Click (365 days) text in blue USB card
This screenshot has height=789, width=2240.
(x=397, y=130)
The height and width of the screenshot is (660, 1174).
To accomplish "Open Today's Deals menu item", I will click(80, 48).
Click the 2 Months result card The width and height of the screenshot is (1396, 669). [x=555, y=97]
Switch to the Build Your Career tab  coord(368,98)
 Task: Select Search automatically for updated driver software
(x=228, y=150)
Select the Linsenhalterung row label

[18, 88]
###
(Task description):
Show every line of the listing that includes the word "card".

(Answer to this exercise):
Click (365 days) text in blue USB card
Click the 2 Months result card The width and height of the screenshot is (1396, 669). [x=555, y=97]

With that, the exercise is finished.